* [Activity]
Each record is to be repeated exactly as it stands below.

Pixel coordinate grounding data
Start of Block
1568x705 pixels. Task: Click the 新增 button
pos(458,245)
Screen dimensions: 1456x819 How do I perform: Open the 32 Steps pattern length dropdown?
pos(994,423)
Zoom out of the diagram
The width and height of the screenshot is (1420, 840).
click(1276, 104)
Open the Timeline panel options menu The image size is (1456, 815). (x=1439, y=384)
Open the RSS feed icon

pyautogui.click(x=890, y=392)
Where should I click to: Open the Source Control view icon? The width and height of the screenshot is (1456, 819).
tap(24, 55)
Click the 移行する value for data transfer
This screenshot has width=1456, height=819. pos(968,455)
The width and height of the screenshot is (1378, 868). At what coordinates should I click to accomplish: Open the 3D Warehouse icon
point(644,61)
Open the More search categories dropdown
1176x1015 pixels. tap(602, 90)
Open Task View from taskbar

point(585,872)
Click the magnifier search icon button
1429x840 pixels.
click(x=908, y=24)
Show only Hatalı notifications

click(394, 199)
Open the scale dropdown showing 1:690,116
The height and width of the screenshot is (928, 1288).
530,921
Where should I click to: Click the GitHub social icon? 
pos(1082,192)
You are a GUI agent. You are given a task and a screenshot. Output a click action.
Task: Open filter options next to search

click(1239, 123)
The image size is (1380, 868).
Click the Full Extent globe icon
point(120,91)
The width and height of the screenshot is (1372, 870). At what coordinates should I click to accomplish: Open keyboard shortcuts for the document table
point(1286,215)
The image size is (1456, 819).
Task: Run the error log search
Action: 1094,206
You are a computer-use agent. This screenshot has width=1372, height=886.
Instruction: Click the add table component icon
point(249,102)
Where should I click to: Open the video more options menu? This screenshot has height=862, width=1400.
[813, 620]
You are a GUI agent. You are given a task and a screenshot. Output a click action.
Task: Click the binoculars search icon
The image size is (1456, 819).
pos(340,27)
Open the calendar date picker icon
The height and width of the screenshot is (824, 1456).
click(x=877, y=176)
End of Block
* [Solution below]
1568x705 pixels. Task: Click the 新增 button
pos(458,245)
Screen dimensions: 1456x819 How do I perform: Open the 32 Steps pattern length dropdown?
pos(994,423)
Zoom out of the diagram
The width and height of the screenshot is (1420, 840).
click(1276, 104)
Open the Timeline panel options menu The image size is (1456, 815). (x=1439, y=384)
Open the RSS feed icon

pyautogui.click(x=890, y=392)
Where should I click to: Open the Source Control view icon? The width and height of the screenshot is (1456, 819).
tap(24, 55)
Click the 移行する value for data transfer
This screenshot has width=1456, height=819. pos(968,455)
The width and height of the screenshot is (1378, 868). At what coordinates should I click to accomplish: Open the 3D Warehouse icon
point(644,61)
Open the More search categories dropdown
1176x1015 pixels. tap(602, 90)
Open Task View from taskbar

point(585,872)
Click the magnifier search icon button
1429x840 pixels.
click(x=908, y=24)
Show only Hatalı notifications

click(394, 199)
Open the scale dropdown showing 1:690,116
The height and width of the screenshot is (928, 1288).
530,921
Where should I click to: Click the GitHub social icon? 
pos(1082,192)
You are a GUI agent. You are given a task and a screenshot. Output a click action.
Task: Open filter options next to search

click(1239, 123)
The image size is (1380, 868).
Click the Full Extent globe icon
point(120,91)
The width and height of the screenshot is (1372, 870). At what coordinates should I click to accomplish: Open keyboard shortcuts for the document table
point(1286,215)
The image size is (1456, 819).
Task: Run the error log search
Action: 1094,206
You are a computer-use agent. This screenshot has width=1372, height=886.
Instruction: Click the add table component icon
point(249,102)
Where should I click to: Open the video more options menu? This screenshot has height=862, width=1400.
[813, 620]
You are a GUI agent. You are given a task and a screenshot. Output a click action.
Task: Click the binoculars search icon
The image size is (1456, 819).
pos(340,27)
Open the calendar date picker icon
The height and width of the screenshot is (824, 1456).
click(x=877, y=176)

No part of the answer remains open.